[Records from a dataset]
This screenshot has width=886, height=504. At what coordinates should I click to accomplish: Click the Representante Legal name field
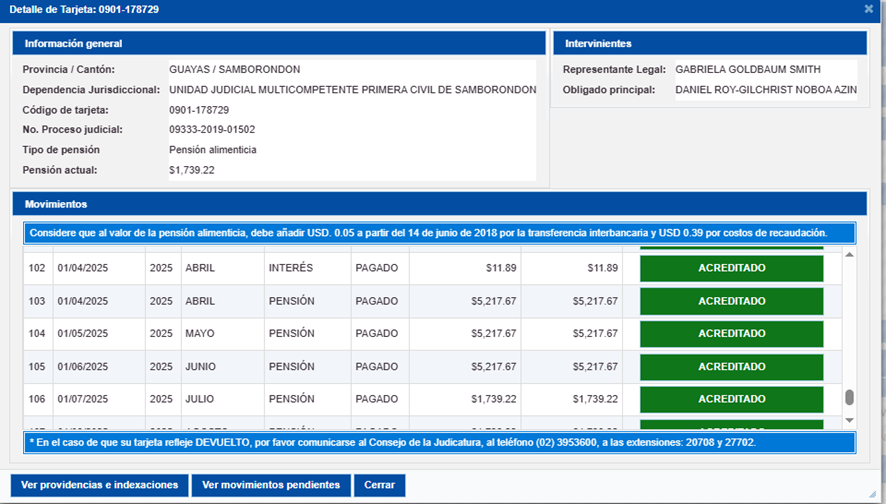[748, 70]
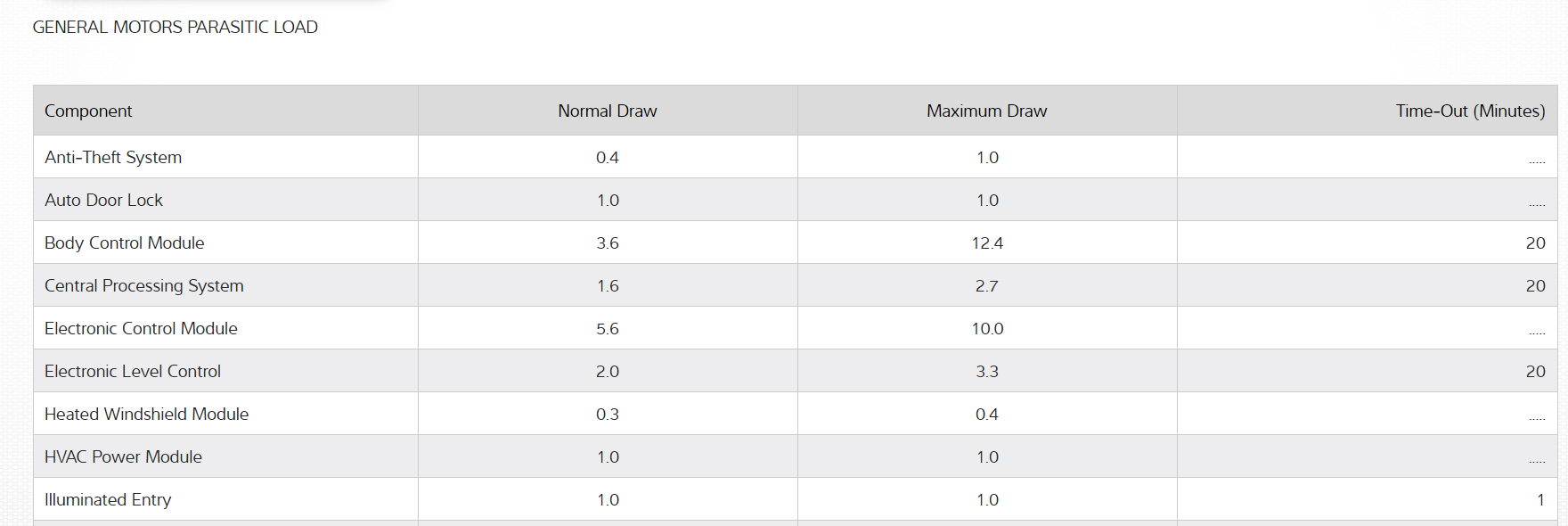Click the 3.3 maximum draw value
Screen dimensions: 1568x526
point(987,372)
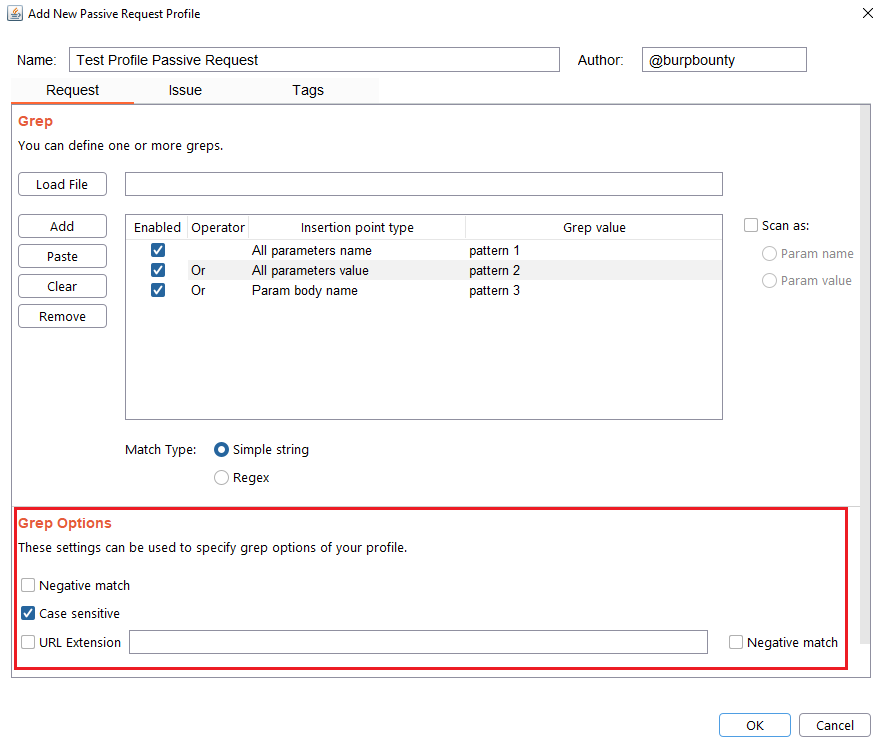Close the Add New Passive Request Profile dialog
Screen dimensions: 879x744
[x=865, y=13]
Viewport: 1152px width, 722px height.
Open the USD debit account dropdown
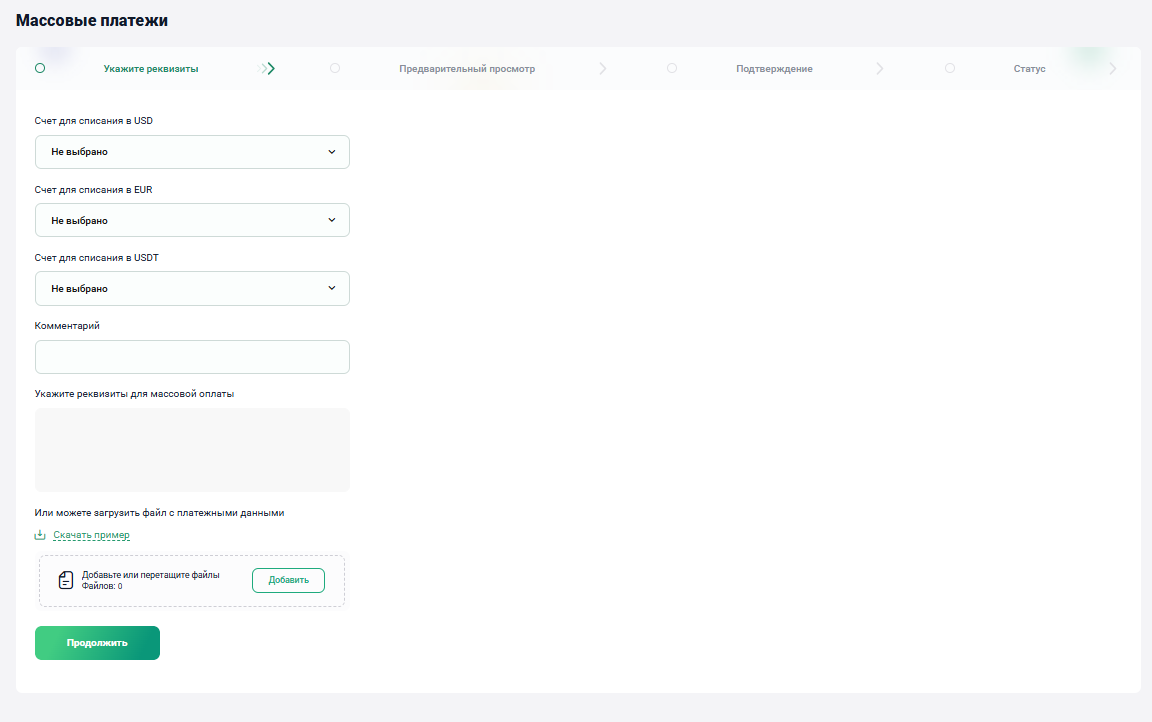click(x=192, y=152)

### TASK DESCRIPTION
Repeat the preceding records precisely, and leave every picture out of the copy.

### EXERCISE RESULT
This screenshot has width=886, height=504. At what coordinates should I click to accomplish: Click the Representante Legal name field
[748, 70]
Click the 3.3 maximum draw value
Screen dimensions: 1568x526
point(987,372)
Close the Add New Passive Request Profile dialog
Screen dimensions: 879x744
[x=865, y=13]
Viewport: 1152px width, 722px height.
Open the USD debit account dropdown
click(x=192, y=152)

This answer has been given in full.